La Grande Madre, o anche Grande Dea, o Dea Madre, è una divinità femminile primordiale, rinvenibile in forme molto diversificate in una vasta gamma di culture, civiltà e popolazioni di varie aree del mondo a partire dalla preistoria, nel periodo paleolitico che neolitico.
La sua figura, che rimanda al simbolismo materno della creatività, della nascita, della fertilità, della sessualità, del nutrimento e della crescita, era conosciuta ad esempio come Ninmah, Cibele, Gaia, Rea, Demetra.
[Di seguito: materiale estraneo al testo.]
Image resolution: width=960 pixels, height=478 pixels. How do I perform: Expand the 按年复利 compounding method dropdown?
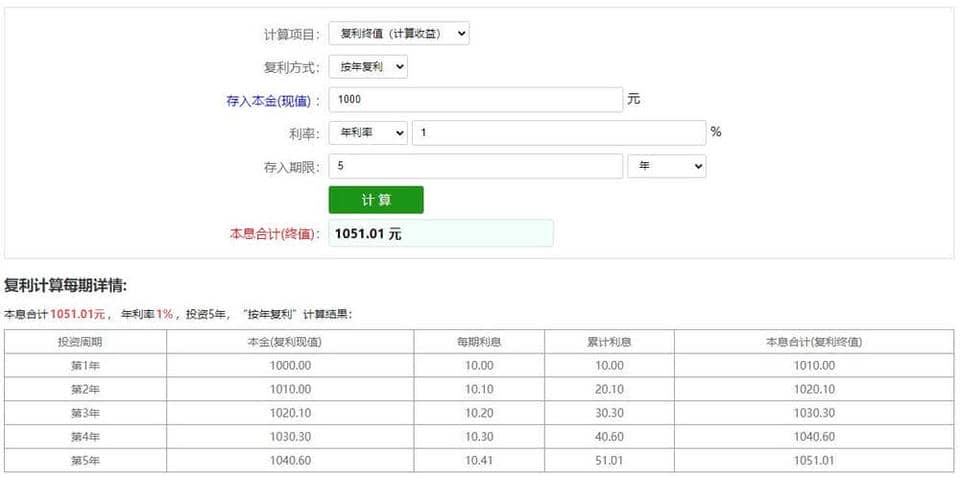[x=367, y=67]
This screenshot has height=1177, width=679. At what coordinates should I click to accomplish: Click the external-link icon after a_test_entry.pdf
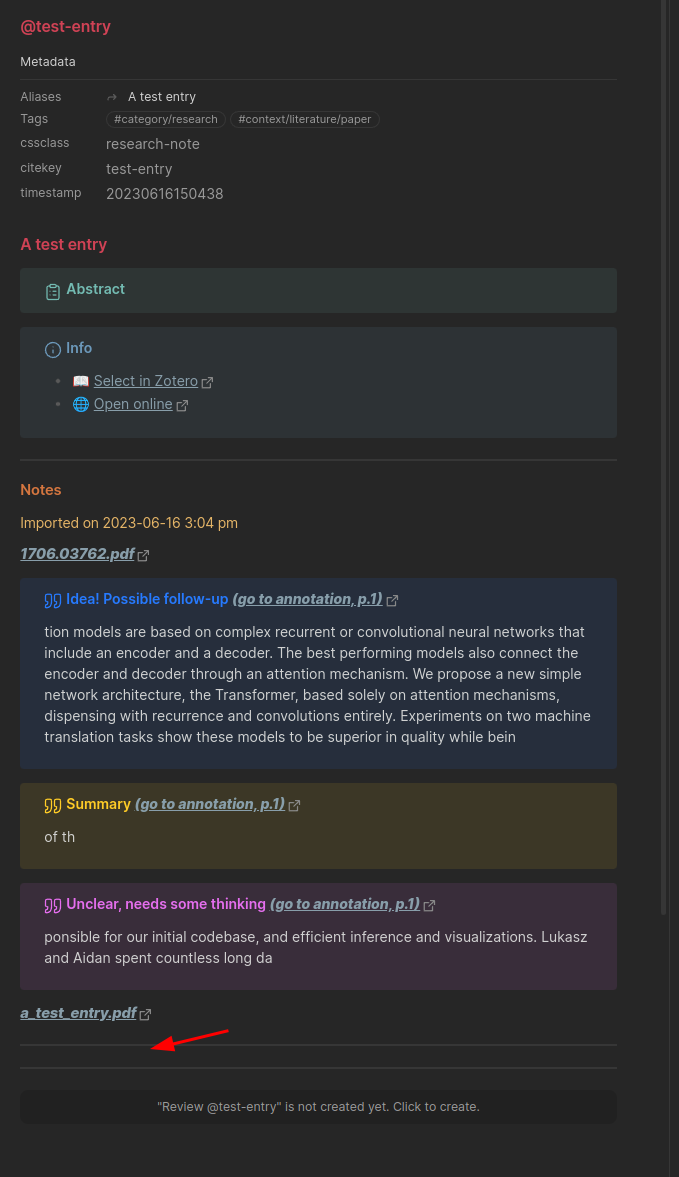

Queste divinità, conesse al culto della Madre Terra esprimevano l’interminabile ciclo di nascita-sviluppo-maturità-declino-morte-rigenerazione che caratterizzava sia le vite umane, sia i cicli naturali e cosmici.
Sono appartenenti all’immaginario archetipico delle popolazioni matriarcali, Ishtar in Mesopotamia, Astarte presso i Semiti, Atar in Arabia, Hathor presso gli Egizi, Afrodite tra i Greci e i Romani e così via.
La dea Ninmah, “Signora maestosa”, era la dea che per i Sumeri della Mesaopotamia, plasmò gli uomini dall’argilla. Come Nantu, “colei che partorisce”, era la dea protettrice del parto, mentre Ninḫursaĝ, era ritenuta madre di tutte le creature viventi.
Presso gli Accadi era conosciuta come Belet-ili “Signora degli dei” e col nome di Mama, moglie di Ea, controparte accadica di Enki, era chiamata anche Damkina.
Il suo prestigio decrebbe all’accrescersi di quello di Inanna-Ishtar, ma nel suo aspetto di Damkina, quindi madre di Marduk, che divenne il dio principale a Babilonia, conservò un posto sicuro nel pantheon mesopotamico.